Anticipando forse di qualche ora gli auguri ufficiali del suo collega iraniano, Mohammad Javad Zarif, abbiamo deciso di porgere i nostri auguri al neo ministro degli esteri italiano, Luigi di Maio, fresco di giuramento, in questo giovedi di fine estate.
Gli auguri sentiamo di doverli fare per molteplici ragioni. In primis, forse perche' si tratta di un ministro giovane, di soli 33 anni; l'eta' media in Iran e' di 29,5 anni, ed allora forse, un ministro degli esteri giovane, visto da Teheran, capitale dell'Iran, sembra piu' vicino, piu' amico.
Anche perche' l'Italia, prima delle sanzioni di Trump, che hanno mandato all'aria l'accordo sul nucleare, era il principale partner economico dell'Iran nell'Ue; ma soprattutto un paese amico. Si moltiplicavano a Teheran e Roma le iniziative culturali, settore in cui i due paesi sono molto potenti, e le visite delle delegazioni di societa' e imprenditori.
Il lavoro, per il giovane ministro, si presenta difficile; a poche ore dal suo insediamento, prima ancora che possa agire e che qualcuno possa giudicare il suo operato, ci sono contro di lui attacchi da tutte le parti, in Italia. Indipendentemente dalla posizione e dai gusti politici, non appare un modo di fare corretto e onesto.
L'augurio sincero al ministro di Maio, e' che possa lavorare per gli interessi del suo Paese, e non per fare piacere all'Europa, agli Stati Uniti, a Israele, al Zimbabwe e cosi' via...
Certo, un ministro degli esteri deve curare le relazioni col mondo; e' vero, non si puo' dichiarar guerra a tutti; e' vero, l'Italia, purtroppo o per fortuna, si trova in una certa alleanza (o sudditanza?) dall'indomani della seconda guerra mondiale: e' "schierata" come dicono i diplomatici, ma nonostante cio' nei decenni passati e' stata la portabandiera di una certa politica di pace e di equidistanza nelle contese internazionali; soprattutto nelle questione dell'area mediterranea e del Medio Oriente. Una equidistanza che pero' non sempre e' rimasta tale negli ultimi anni.
L'augurio sincero e' che Luigi di Maio possa fare gli interessi del suo Paese anche in Asia Occidentale, e perche' no, essere un buon interlocutore pure per l'Iran, che in questi anni e' andato alla ricerca dell'apertura verso il mondo.
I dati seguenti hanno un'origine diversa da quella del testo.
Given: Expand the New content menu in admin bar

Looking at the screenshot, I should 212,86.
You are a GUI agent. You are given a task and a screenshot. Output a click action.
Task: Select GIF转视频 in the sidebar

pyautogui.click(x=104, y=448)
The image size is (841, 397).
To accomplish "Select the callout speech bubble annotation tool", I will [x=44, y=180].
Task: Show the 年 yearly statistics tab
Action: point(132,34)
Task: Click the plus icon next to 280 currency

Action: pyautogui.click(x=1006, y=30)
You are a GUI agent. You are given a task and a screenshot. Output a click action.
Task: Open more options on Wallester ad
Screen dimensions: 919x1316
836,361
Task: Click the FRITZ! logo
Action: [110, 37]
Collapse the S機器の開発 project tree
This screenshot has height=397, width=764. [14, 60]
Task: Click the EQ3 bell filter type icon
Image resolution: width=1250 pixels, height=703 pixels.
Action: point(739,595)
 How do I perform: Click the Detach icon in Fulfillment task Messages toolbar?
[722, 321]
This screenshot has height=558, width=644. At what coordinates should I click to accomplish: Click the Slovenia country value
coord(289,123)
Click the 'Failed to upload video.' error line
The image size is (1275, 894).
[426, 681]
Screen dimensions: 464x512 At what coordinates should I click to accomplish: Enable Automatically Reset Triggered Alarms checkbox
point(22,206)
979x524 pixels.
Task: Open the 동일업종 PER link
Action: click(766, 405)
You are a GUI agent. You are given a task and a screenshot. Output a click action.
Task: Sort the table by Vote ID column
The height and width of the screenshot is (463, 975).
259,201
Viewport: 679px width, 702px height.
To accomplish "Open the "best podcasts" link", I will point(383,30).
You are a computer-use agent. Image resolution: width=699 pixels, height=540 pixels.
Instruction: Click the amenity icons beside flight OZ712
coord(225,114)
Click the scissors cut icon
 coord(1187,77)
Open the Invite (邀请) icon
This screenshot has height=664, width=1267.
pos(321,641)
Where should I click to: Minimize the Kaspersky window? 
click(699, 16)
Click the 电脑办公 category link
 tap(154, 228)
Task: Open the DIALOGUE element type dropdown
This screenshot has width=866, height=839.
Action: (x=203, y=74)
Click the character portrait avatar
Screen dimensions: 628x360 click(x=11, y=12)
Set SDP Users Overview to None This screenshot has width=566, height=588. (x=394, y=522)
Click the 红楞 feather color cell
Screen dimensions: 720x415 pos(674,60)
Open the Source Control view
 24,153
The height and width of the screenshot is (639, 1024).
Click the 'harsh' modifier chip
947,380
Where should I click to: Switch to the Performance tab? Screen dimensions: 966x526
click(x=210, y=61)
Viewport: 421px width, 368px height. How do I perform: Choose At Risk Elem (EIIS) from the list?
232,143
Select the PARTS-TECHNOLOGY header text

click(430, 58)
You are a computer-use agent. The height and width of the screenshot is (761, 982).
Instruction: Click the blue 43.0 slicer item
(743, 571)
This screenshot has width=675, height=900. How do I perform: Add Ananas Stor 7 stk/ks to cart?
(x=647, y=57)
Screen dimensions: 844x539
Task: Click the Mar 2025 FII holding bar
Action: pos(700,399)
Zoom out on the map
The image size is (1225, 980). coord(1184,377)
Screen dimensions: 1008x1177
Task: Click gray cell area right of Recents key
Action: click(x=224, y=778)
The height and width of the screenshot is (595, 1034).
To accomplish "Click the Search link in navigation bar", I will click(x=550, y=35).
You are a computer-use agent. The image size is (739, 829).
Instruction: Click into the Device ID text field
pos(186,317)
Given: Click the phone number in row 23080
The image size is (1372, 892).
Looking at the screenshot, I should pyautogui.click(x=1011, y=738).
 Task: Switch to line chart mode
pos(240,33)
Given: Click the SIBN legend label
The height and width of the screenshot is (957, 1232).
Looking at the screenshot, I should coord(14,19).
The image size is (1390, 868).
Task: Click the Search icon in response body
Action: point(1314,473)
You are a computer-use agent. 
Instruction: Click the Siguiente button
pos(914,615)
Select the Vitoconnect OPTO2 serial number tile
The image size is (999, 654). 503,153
L'Italia e' considerato una nazione amica in Iran, e questo mese di Agosto, e' stato davvero particolare; tantissimi italiani hanno deciso di visitare l'Iran durante le vacanze di Agosto e molti piu' iraniani, rispetto al passato, sono partiti per le citta' d'arte italiane.
I due popoli si sentono vicini, le economie dei due paesi si possono completare a vicenda, portando introiti, PIL e benessere a entrambe le nazioni. Ci auguriamo che il ministro di Maio sia un costruttore di ponti, e siamo convinti che lo sara'.